街中のいたる場所に大きさが異なる正方形の結界が点々としている。
「ここから出せーっ!」
と、それぞれの結界の中に捕らえられている住人が叫んでいた。「あの魔導師め……っ」
ルイは枝道を東に入り、ふと足を止めた。衣類が詰め込まれたゴミ袋を見つけたのだ。勝手に拝借していいものか悩んだが、今はマナーを気にしている場合ではない。
ゴミ袋の前にしゃがみ込み、手を合わせた。
「お借りします」
ゴミ袋を開け、フード付きのコートを見つけた。穴が空いていることは気にも止めずに羽織る。
きちんとゴミ袋の口を結び、人の気配がないか確認すると、携帯電話を取り出した。カイからの着信があったようだ。ルイは折り返し電話をかけた。
その頃カイは少女メアリーの家に身を隠していた。少女の部屋は、ごみ箱から拾ってきたような汚れたぬいぐるみが沢山並んでいる。床には少女が描いた絵が置かれているが、広告の裏に描いてあった。
裕福とは言い難い家。ログ街の住人の大半は皆、このような生活をしている。
「おじちゃんは赤ちゃんね」
と、メアリーは言う。
「“お兄ちゃん”ね。赤ちゃん役ぅ?」
「うん、メアリーがおかあさんやるから!」
「わかったバブゥ!」
「よしよし、いい子いい子」
と、メアリーはカイの頭を撫でた。
おままごとがはじまり、メアリーが小さなテーブルの上で料理を作る真似をする。
「もうすぐハンバーグ出来ますからねー」
──赤ちゃんにハンバーグ? 粉ミルクじゃなくて?
そう疑問に思ったが、あえて何も言わずにおままごとに付き合うカイ。といっても、彼は横になって寝ているだけだ。赤ちゃん役は随分と楽である。
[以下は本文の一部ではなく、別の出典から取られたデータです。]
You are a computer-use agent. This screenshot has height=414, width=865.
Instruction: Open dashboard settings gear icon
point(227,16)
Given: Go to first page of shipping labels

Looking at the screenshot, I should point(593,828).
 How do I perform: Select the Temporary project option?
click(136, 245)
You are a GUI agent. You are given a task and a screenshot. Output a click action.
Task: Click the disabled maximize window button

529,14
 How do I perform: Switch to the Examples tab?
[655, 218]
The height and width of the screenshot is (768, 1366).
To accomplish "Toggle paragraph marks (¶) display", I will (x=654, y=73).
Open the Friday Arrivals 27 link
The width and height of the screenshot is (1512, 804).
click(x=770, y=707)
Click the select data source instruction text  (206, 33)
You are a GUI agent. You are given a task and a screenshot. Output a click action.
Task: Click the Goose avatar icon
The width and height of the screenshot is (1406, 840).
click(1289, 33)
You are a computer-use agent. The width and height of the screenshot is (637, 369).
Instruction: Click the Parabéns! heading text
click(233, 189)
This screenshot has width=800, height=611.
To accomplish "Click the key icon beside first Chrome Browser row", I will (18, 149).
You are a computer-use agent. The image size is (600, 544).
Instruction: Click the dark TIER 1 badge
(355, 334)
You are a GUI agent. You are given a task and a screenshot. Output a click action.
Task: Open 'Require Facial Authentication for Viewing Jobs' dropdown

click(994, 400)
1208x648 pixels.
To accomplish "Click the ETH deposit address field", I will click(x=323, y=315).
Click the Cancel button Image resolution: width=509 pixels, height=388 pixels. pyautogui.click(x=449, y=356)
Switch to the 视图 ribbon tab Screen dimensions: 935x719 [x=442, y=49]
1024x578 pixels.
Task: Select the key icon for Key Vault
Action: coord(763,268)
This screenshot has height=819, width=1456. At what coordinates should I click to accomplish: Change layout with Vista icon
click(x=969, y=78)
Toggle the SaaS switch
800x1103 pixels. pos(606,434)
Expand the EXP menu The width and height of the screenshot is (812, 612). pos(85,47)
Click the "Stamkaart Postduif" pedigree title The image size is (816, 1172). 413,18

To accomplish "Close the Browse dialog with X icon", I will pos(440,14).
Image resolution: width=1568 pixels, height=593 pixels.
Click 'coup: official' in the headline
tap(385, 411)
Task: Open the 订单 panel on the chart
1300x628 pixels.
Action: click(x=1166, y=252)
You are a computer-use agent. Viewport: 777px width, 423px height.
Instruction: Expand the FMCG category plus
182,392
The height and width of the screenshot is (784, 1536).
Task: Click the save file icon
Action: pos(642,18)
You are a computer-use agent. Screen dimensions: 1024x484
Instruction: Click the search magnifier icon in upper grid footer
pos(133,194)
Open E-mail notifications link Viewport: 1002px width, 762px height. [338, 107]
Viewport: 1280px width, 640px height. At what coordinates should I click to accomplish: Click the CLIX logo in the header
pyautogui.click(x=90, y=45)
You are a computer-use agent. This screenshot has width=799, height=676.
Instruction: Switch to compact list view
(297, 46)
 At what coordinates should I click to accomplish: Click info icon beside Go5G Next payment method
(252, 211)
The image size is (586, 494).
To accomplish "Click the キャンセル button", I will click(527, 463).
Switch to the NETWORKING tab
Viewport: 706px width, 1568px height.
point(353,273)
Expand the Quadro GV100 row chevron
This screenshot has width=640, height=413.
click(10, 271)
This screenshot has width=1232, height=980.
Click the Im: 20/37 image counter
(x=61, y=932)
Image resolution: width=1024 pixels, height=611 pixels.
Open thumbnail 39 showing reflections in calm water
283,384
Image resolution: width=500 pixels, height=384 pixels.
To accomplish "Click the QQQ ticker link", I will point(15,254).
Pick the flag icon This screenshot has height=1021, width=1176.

ふと、ポケットから振動を感じた。携帯電話が鳴っている。体を起こして電話に出ると、メアリーが頬を膨らませた。
「あーっ、寝てなきゃダメだよぉ!」
「ごめんごめん、ちょっと待って!」
と、片手を上げて“ごめん”のポーズ。
『もしもし、カイさん? 無事ですか?』
と、ルイからの電話だ。
「あ、無事だよぉ。今ねー、可愛い女の子の家に匿ってもらってんのー」
『可愛い女の子? とにかく無事ならよかったです。シドさんやアールさんから連絡は?』
「全然ないよぉ……」
「ごはん、できましたよー」
と、メアリーは電話中のカイに構わず言った。「はい、お口あけて?」
「あーん!」
『カイさん? 今なにを……』
「なにって、おままごと」
『おままごと? 可愛い女の子というのは、幼い子ですか』
「うん、そうそう」
「おいしぃーですかぁ?」
「おいしぃーい!」
そう言いながら、一体俺は何才の設定なんだ? と、疑問に思う。
『──カイさん、家には女の子と2人だけですか?』
「うん。両親はねー、俺達を捕まえに出かけてるらしいんだ」
『……ご両親が帰ってきたら大変ですよ』
「やっぱそう思うー? でも俺の推理聞いてくれるー?」
『なんです?』
「メアリーちゃんの両親は暫く帰ってこないと思うんだよねー。だって俺達はなかなか捕まらないはずだ・か・ら!」
「オムツかえましょうねー」
「はーい! って……え? いやいやオムツは大丈夫!」
と、焦るカイ。
『カイさん、僕の予想を聞いてもらってもよろしいですか? 両親のどちらかがすぐに帰ってくると思いますよ。道端に情報紙が落ちていたのを見ましたが、僕は殺人犯になっていますし、カイさんは子供を恐喝したと書かれていましたから、子供をひとり家に置いたまま長らく帰らないというのは……まずありえないかと』
「えっ……」
ルイの予想は的中した。玄関のドアが開く音がして、メアリーが玄関へと走って行ったのだ。
「ママー! おかえりぃ!」
カイがいるメアリーの部屋は、運よく玄関から死角になっている。
「ヤバいよルイーっママさん帰ってきたっ」
と、カイはそっと立ち上がり、周りを確認する。
『大丈夫ですか?!』
「なんとかなるさー。また後でねー」
と、カイは電話を切って部屋の窓をそっと開けた。
「ただいまメアリー。いい子にしてた?」
「うん! おじ……おにいちゃんと、おままごとしてたの!」
「おにいちゃん……?」
ヤバいヤバいヤバいヤバい……。
カイは窓の縁に足を掛けた。
「うん、ママにも紹介するねー」
と、メアリーは母親の手を掴んで部屋へと引っ張った。
「この人だよー!」
と、メアリーが指をさすと、既にカイの姿はなかった。
窓が開いていることに気づいた母親は、情報紙をメアリーに見せた。
「この中の人じゃないわよね?!」
「……あ、このひとー」
と、メアリーはカイの顔写真を指差した。
「誰か! 誰か来てーッ!!」
母親の叫ぶ声が、間一髪逃げ出したカイの耳にも届いた。
「うひゃあ……チョーやばい!!」
カイはまた公園へと向かう。
しかし武器を持った住人がうろついているのが見え、カイは木の影に隠れた。
うぅーん……変装しようかなぁ。でも俺、派手な変装道具しか持ってないしぃ。ひとりで街の外に出られるかって言ったら無理だしぃ。
カイは頭を抱えていると、背後に気配を感じた。
「あ……」
「ママー! このおにいちゃんだよー」
メアリーに見つかってしまった。
「メアリーちゃん! なんで言っちゃうの!」
「ママがね、おにいちゃんは危ない人だよって」
「一緒に仲良く遊んだじゃないかぁ!」
そう言って、カイは裏切られたショックで痛む胸を押さえ、メアリーに背を向けて走り出した。
メアリーの元に駆け寄った母親が再び大声で叫ぶ。